Carl E. Schorske, 100, a Pulitzer Prize-winning historian and popular classroom lecturer whose Fin-De-Siecle Vienna is widely regarded as a classic work of intellectual scholarship, died Sept. 13 in East Windsor, N.J.

Carl E. Schorske, 100, a Pulitzer Prize-winning historian and popular classroom lecturer whose

Fin-De-Siecle Vienna

is widely regarded as a classic work of intellectual scholarship, died Sept. 13 in East Windsor, N.J.

Fin-De-Siecle Vienna, published in 1980, is a broad and detailed survey of Austrian politics and culture at the end of the 19th century, a setting that profoundly influenced the 20th century.

Dr. Schorske emphasized that all were responding to a breakdown in the liberal consensus of previous decades and unleashing desires to recapture the past, make sense of the present, and race into the future. The era was a time of provocative sensuality, dreamy escapism, and rising demagoguery, with Austrian George Ritter von Schonerer perfecting a fiery right-wing populism that would deeply impress a young Austrian, Adolf Hitler.

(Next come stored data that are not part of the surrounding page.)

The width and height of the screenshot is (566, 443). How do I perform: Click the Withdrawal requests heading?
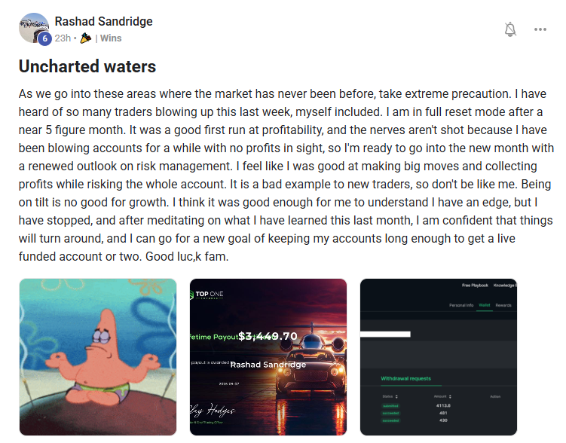click(x=405, y=377)
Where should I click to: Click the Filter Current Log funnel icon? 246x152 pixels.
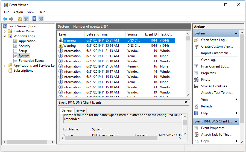click(196, 66)
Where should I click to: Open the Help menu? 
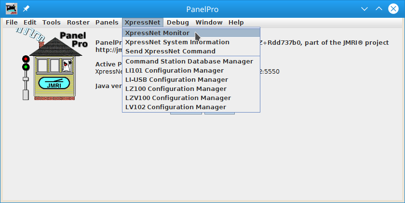(236, 23)
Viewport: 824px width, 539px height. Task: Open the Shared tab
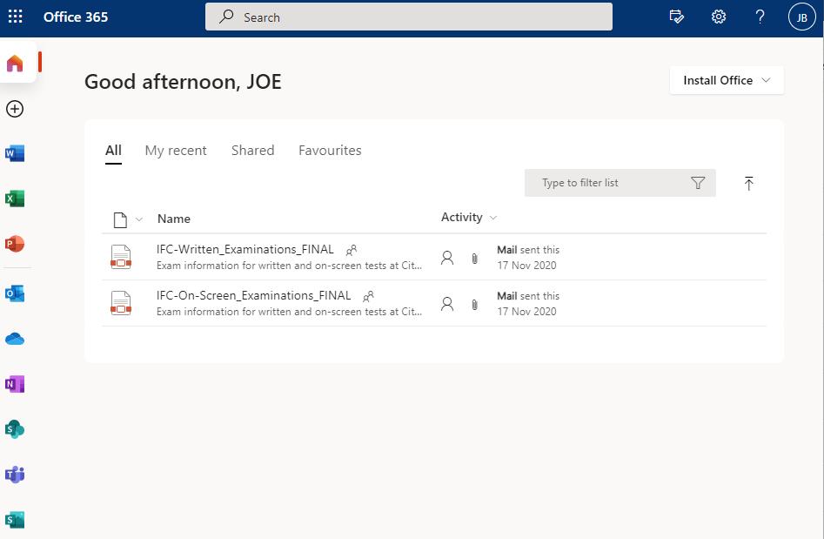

The book, released when he was in his mid-60s and near retirement from Princeton University, was the culmination of his academic career. New York Times critic John Leonard, who studied under Dr. Schorske in the 1950s at the University of California at Berkeley, found that Fin-De-Siecle confirmed what he had hoped for and suspected, that Dr. Schorske was "smarter and better than the rest of us."

"Culture is his air and water; he respires ideas, and whistles and hums as he does so," Leonard wrote. "His book is a wonderful place to live."

In 1981, the year he won the Pulitzer, Dr. Schorske was part of the first group of "Genius Grant" recipients from the MacArthur Foundation.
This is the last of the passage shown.